Globe Jewelry, Inc. v. Pennsylvania Insurance

Per Curiam.

The insurance contract upon which plaintiff has recovered judgment for an alleged loss by burglary of some $4,800 worth of ladies’ watch bracelets, was issued on plaintiff’s express written representation in the application for the policy that it kept “ a detailed stock record ” and took “ a physical stock inventory semi-annually.” The insurance policy issued to plaintiff upon that written application embodied that representation as a condition to be performed by plaintiff, in the following language: “ It is a condition of the insurance that: (A) The insured will maintain a detailed and itemized inventory of his or their property * * in >such manner that the exact amount of loss can be accurately determined therefrom by the Company.”

*564In the course of defendant’s investigation of the claim of loss, as well as on the trial, plaintiff could produce no regularly kept business record detailing and itemizing its goods on hand before the burglary, from which the existence in stock of the stolen items could be established; nor could it produce any similar matching record of an inventory made after the burglary by which the loss of the items could be demonstrated; nor could it produce any such record from which replacement value, in terms of amount and cost of raw materials and cost of manufacture, of the stolen items could be determined.

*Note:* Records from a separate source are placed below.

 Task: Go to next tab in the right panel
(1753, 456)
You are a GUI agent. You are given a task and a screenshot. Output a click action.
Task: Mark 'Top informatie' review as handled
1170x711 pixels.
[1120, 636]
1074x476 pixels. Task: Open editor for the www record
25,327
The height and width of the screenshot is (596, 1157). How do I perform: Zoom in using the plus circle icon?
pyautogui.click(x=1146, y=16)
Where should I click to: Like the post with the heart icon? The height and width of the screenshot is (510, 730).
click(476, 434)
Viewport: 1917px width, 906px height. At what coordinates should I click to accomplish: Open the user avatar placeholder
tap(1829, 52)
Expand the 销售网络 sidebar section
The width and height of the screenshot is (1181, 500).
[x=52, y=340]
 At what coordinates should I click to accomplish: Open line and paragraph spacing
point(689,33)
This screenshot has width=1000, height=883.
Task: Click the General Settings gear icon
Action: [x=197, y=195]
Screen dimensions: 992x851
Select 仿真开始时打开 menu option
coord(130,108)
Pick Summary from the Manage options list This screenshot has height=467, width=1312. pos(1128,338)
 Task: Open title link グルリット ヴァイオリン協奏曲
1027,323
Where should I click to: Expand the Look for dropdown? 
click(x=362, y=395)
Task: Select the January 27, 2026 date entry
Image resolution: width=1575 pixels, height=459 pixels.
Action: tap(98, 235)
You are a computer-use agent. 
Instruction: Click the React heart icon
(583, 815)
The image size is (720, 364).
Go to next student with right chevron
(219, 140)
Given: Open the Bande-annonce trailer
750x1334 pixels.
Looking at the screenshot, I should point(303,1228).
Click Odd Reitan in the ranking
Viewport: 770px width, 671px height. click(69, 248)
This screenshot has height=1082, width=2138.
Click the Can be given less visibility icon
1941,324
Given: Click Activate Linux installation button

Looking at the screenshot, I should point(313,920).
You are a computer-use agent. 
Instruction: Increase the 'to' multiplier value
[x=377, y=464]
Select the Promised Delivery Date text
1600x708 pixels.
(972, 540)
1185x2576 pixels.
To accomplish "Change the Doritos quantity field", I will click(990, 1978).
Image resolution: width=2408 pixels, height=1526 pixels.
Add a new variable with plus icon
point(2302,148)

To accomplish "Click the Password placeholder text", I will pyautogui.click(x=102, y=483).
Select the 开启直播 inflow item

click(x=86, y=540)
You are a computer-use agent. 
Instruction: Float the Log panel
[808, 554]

Such records, purporting to fulfill the condition of the insurance contract as were produced, did not begin to approach the character of the records called for. They were mere generalized descriptions, dated .six months apart, of the-bulk character of less than a dozen categories of unitemized goods and materials carried by plaintiff, with lump sum statements of value for each category, and an unexplained gross decrease in total values of $4,865. There was no reference to any category of ladies ’ watch bracelets, no less any .specified quantity of such articles, nor any notation from which the existence of such items in stock before or after the burglary, could in any way be even approximated. In the context of the condition of the insurance contract, they were the equivalent of no records.

The trial court erroneously found that plaintiff had substantially performed the express, material condition of the contract of insurance on its part to be performed, requiring the keeping of sufficiently itemized inventories from which the amount of loss could be determined, and erroneously awarded damages based on sale value, including a profit of 8% to 12%, rather than an award based on reproduction and replacement value.

While the condition requiring the insured to maintain inventory records from which a loss can be determined in insurance contracts, similar to the one here in suit, is not narrowly construed in New York to defeat an otherwise valid claim (Licht v. New York Ind. Co., 250 N. Y. 211), and while no special or .sophisticated system of bookkeeping is required (Lenzner v. Nat. Sur. Co., 209 App. Div. 464), nevertheless the records in and of themselves should be sufficient to disclose to the insurer the extent of its liability, independently of any need to resort to evidence outside the records to explain the records other than might be necessary to disclose the bookkeeping methods employed (Harris v. General Acc. Fire & Life Assur. Corp., 187 N. Y. S. 291; 30 N. Y. Jur., Insurance, § 1041, pp. 417-418).

Proof of plaintiff’s failure to keep reasonably adequate records from which the loss and replacement value of the missing *565items could be ascertained, in accordance with the express condition of the insurance contract, liberally construed, is fatal to plaintiff’s cause.

The judgment should be reversed and complaint dismissed, with $30 costs.